Reproducing Left Ventricular Twist by Mimicking Myocardial Fiber Orientation Using 3D Bioprinting-assisted Tissue Assembly

Background: Left ventricular twist, an opposite rotation of the apex and base, is caused by myocardial fiber orientation, a unique structural feature of the myocardium, and contributes to the effective ejection fraction of the native heart. Reproducing this structural-functional relationship in an in vitro heart model remains challenging due to the lack of synchrony between layers when mimicking the fiber orientations of each layer. Methods: We employed a hierarchical approach for creating multilayered and multiaxial fibers in a chamber-like structure, as follows: 3D bioprinting-assisted tissue assembly, fabrication of uniaxially aligned engineered heart tissue as a building block, and assembly of them to create a myocardial fiber orientation in a chamber-like structure. Result: The EHT module confirmed uniaxial alignment and cardiac functions such as contractility and electrophysiological properties. By fabricating the assembly platform by 3D bioprinting, it is possible to guide building blocks in various directions as intended, confirming the versatility of this method. The assembly platform allows structural and functional synchrony of assembled tissues while controlling and maintaining predefined cellular alignment. Furthermore, various shapes and sizes of EHT modules and assembly platform were fabricated for mimicking myocardial fiber orientation in a chamber-like structure. The resulting structure exhibited three layers and three orientations representing myocardial fiber orientation. Moreover, the left ventricular twist was confirmed by measuring basal and apical rotations.

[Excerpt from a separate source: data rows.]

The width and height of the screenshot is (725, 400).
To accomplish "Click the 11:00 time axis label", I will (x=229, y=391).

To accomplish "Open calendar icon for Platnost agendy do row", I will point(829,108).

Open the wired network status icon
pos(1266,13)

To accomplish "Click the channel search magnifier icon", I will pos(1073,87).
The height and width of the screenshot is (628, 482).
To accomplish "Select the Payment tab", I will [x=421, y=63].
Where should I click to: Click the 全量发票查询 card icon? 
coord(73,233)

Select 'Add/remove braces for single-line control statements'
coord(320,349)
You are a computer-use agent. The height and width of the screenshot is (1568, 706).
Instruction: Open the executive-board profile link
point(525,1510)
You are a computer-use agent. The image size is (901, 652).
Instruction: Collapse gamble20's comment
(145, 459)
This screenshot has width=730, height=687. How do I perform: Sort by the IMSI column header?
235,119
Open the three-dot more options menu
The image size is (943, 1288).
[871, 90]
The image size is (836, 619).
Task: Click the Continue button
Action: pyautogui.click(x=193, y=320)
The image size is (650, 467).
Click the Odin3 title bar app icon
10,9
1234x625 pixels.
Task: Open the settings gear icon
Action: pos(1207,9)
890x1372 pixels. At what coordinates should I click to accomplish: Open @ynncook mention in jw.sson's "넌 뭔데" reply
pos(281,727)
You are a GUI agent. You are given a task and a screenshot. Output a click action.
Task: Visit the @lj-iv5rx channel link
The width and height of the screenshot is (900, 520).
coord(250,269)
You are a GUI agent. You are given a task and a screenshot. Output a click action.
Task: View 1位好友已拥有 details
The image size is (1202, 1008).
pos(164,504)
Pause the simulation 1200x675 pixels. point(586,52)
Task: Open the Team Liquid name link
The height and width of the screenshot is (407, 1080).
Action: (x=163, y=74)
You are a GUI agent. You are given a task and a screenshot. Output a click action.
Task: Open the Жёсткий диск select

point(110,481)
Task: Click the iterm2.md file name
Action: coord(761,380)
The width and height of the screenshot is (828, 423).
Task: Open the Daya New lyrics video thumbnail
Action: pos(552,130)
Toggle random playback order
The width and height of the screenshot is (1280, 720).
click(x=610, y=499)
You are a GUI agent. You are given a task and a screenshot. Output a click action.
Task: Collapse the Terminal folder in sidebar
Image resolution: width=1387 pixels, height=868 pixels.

Conclusions: Recapitulation of the microscale structure of the left ventricle enabled the identification of information not discernible from the existing macroscale structure. This understanding of the structure-function relationship of the heart can provide insights into the mechanisms underlying cardiac structure, function, and related diseases. Furthermore, the versatility of the 3D bioprinting-assisted tissue assembly allows for the creation of organs and tissue collections with complex structural and functional features by fabricating and assembling modules that meet the specific requirements of target tissues and organs. ### Competing Interest Statement Pohang university of science and technology (POSTECH) filed for intellectual property relevant to this manuscript, listing D.G.H., and J.J. as inventors (KR10-2021-0147809 and PCT/KR2021/015609).